## EXERCISE BRIEF
Copy out the lines from the one containing "Delete the 文件后缀名" through the one containing "(x=117, y=112)", inclusive, character for character.

## MATERIAL FOR THE TASK
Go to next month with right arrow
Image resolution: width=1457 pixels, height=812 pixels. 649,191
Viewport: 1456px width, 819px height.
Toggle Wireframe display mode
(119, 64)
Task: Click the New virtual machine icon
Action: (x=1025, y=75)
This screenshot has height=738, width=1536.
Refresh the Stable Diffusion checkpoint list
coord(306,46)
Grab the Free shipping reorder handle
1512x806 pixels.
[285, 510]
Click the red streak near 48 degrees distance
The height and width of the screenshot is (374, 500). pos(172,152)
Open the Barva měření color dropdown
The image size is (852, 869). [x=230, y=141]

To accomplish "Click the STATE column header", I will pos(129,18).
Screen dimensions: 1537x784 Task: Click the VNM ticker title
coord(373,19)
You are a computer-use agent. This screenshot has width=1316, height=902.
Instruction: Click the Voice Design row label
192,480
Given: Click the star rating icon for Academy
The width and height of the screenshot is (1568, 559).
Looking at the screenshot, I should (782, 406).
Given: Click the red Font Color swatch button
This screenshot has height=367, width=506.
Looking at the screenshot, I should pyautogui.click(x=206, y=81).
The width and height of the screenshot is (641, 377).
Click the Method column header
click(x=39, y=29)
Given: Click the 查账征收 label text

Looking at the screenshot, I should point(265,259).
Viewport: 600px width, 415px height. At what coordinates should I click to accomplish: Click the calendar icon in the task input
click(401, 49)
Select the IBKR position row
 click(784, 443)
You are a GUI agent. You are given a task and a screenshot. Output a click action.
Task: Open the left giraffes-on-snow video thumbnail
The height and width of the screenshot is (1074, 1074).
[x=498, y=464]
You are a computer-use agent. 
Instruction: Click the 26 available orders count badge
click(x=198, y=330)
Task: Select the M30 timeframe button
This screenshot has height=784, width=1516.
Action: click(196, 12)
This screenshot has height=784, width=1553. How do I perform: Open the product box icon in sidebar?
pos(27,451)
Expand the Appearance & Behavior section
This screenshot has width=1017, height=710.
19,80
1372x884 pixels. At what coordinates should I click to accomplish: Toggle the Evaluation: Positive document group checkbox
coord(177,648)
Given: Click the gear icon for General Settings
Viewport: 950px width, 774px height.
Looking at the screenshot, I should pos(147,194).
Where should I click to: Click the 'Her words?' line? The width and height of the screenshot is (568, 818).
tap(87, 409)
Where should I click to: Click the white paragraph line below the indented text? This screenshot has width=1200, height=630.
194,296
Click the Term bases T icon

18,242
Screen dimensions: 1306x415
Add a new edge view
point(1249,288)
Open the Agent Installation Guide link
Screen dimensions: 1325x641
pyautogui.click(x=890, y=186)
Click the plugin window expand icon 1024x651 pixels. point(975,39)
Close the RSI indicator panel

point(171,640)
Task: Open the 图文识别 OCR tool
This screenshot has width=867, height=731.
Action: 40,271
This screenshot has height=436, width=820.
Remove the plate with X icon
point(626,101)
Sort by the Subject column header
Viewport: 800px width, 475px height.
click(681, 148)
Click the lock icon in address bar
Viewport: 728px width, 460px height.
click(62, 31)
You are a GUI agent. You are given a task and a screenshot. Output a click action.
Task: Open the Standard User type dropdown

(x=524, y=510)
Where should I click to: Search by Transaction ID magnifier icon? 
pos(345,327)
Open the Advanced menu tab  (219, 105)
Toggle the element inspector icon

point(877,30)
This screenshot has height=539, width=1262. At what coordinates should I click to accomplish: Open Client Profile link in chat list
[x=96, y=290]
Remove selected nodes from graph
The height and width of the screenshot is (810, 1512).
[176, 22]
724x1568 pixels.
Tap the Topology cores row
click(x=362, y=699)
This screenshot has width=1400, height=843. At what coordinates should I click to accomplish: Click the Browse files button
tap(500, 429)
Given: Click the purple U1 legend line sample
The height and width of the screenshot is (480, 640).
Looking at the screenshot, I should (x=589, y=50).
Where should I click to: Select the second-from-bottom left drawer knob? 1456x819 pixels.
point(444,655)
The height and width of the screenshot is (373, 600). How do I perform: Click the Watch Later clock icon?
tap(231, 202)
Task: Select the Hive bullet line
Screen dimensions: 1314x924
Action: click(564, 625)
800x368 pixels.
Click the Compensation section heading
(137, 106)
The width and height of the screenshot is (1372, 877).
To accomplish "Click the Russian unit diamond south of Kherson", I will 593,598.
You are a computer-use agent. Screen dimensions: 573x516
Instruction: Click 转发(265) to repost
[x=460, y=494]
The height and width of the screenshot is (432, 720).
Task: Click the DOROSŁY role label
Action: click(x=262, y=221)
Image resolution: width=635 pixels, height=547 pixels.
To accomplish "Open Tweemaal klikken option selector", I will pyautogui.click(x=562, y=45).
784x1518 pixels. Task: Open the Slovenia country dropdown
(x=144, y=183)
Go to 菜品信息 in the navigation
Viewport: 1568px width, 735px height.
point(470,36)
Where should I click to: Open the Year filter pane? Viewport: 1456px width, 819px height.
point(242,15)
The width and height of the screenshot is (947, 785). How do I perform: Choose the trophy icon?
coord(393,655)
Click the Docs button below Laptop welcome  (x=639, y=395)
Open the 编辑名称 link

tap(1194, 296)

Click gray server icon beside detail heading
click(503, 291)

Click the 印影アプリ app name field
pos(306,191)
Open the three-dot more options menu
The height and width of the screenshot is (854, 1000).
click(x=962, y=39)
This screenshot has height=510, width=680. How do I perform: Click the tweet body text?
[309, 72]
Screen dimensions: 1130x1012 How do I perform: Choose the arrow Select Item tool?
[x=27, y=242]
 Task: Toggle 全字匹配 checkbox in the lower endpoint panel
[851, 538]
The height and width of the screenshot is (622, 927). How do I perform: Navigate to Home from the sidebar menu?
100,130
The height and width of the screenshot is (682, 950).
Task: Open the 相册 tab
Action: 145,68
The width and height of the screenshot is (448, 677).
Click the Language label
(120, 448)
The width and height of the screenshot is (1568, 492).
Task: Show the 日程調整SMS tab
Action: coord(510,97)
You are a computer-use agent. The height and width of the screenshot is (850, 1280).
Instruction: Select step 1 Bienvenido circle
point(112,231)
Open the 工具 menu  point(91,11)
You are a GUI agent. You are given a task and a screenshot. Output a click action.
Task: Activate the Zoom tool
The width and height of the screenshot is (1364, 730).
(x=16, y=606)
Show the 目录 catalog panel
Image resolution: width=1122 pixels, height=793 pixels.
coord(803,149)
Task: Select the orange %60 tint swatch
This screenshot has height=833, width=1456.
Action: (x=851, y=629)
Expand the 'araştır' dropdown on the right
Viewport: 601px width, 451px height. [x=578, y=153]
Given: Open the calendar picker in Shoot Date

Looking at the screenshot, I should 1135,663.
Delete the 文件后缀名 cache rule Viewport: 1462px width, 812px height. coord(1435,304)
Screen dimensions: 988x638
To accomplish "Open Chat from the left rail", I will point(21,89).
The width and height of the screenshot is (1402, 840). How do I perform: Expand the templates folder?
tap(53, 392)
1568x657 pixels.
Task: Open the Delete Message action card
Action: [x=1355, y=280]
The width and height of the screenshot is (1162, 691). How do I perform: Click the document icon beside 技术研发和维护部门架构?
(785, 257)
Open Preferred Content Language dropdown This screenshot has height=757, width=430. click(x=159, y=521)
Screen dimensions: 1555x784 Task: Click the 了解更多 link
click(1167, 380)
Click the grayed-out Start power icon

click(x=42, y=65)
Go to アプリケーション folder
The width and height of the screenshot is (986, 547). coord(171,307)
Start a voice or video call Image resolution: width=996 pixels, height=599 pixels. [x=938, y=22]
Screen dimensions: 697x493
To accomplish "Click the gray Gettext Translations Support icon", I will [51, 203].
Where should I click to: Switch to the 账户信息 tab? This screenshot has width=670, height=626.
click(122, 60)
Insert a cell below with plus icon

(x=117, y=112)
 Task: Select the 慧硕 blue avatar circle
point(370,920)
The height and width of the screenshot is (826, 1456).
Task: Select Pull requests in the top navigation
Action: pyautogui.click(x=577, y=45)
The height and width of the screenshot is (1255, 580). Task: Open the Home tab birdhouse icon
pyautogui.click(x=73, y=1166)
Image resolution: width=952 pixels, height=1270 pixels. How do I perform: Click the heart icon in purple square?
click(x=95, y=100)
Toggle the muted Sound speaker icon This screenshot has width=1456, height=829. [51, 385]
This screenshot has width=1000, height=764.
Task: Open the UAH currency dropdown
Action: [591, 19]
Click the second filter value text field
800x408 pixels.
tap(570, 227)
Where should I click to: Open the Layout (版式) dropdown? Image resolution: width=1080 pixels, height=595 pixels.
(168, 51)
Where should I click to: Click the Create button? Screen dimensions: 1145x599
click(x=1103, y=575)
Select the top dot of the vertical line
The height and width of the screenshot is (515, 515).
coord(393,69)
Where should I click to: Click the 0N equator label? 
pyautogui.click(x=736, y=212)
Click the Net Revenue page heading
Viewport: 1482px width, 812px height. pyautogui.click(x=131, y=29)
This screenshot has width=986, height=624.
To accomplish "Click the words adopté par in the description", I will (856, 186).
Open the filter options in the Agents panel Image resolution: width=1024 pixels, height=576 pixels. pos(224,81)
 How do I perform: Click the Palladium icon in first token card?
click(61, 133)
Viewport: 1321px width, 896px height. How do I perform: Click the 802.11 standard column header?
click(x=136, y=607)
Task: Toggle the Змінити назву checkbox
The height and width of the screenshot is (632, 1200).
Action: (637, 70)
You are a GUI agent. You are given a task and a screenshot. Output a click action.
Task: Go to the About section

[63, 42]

## ANSWER TO THE TASK
Delete the 文件后缀名 cache rule Viewport: 1462px width, 812px height. coord(1435,304)
Screen dimensions: 988x638
To accomplish "Open Chat from the left rail", I will point(21,89).
The width and height of the screenshot is (1402, 840). How do I perform: Expand the templates folder?
tap(53, 392)
1568x657 pixels.
Task: Open the Delete Message action card
Action: [x=1355, y=280]
The width and height of the screenshot is (1162, 691). How do I perform: Click the document icon beside 技术研发和维护部门架构?
(785, 257)
Open Preferred Content Language dropdown This screenshot has height=757, width=430. click(x=159, y=521)
Screen dimensions: 1555x784 Task: Click the 了解更多 link
click(1167, 380)
Click the grayed-out Start power icon

click(x=42, y=65)
Go to アプリケーション folder
The width and height of the screenshot is (986, 547). coord(171,307)
Start a voice or video call Image resolution: width=996 pixels, height=599 pixels. [x=938, y=22]
Screen dimensions: 697x493
To accomplish "Click the gray Gettext Translations Support icon", I will [51, 203].
Where should I click to: Switch to the 账户信息 tab? This screenshot has width=670, height=626.
click(122, 60)
Insert a cell below with plus icon

(x=117, y=112)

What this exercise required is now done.